### What is expected
The response must contain every line of the records that follow, duplicated exactly.

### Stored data

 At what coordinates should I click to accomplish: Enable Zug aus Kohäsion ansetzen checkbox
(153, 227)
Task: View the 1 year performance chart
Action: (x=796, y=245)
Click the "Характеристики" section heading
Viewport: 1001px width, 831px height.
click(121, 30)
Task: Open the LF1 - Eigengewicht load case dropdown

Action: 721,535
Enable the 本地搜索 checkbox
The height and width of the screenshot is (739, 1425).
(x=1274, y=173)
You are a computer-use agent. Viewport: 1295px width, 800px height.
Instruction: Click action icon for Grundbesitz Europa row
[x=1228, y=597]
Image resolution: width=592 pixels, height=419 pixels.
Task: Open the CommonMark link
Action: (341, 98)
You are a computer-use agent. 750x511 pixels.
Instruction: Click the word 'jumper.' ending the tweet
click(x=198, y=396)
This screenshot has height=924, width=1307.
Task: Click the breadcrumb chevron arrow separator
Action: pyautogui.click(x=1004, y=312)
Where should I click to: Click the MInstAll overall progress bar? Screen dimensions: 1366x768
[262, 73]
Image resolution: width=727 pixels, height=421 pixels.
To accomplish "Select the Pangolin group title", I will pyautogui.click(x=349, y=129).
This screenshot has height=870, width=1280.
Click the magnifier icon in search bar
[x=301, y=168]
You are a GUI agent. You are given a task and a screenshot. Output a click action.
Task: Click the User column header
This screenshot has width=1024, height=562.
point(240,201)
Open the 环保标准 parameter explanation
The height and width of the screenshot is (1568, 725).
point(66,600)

### Output of the exercise
 At what coordinates should I click to accomplish: Enable Zug aus Kohäsion ansetzen checkbox
(153, 227)
Task: View the 1 year performance chart
Action: (x=796, y=245)
Click the "Характеристики" section heading
Viewport: 1001px width, 831px height.
click(121, 30)
Task: Open the LF1 - Eigengewicht load case dropdown

Action: 721,535
Enable the 本地搜索 checkbox
The height and width of the screenshot is (739, 1425).
(x=1274, y=173)
You are a computer-use agent. Viewport: 1295px width, 800px height.
Instruction: Click action icon for Grundbesitz Europa row
[x=1228, y=597]
Image resolution: width=592 pixels, height=419 pixels.
Task: Open the CommonMark link
Action: (341, 98)
You are a computer-use agent. 750x511 pixels.
Instruction: Click the word 'jumper.' ending the tweet
click(x=198, y=396)
This screenshot has height=924, width=1307.
Task: Click the breadcrumb chevron arrow separator
Action: pyautogui.click(x=1004, y=312)
Where should I click to: Click the MInstAll overall progress bar? Screen dimensions: 1366x768
[262, 73]
Image resolution: width=727 pixels, height=421 pixels.
To accomplish "Select the Pangolin group title", I will pyautogui.click(x=349, y=129).
This screenshot has height=870, width=1280.
Click the magnifier icon in search bar
[x=301, y=168]
You are a GUI agent. You are given a task and a screenshot. Output a click action.
Task: Click the User column header
This screenshot has width=1024, height=562.
point(240,201)
Open the 环保标准 parameter explanation
The height and width of the screenshot is (1568, 725).
point(66,600)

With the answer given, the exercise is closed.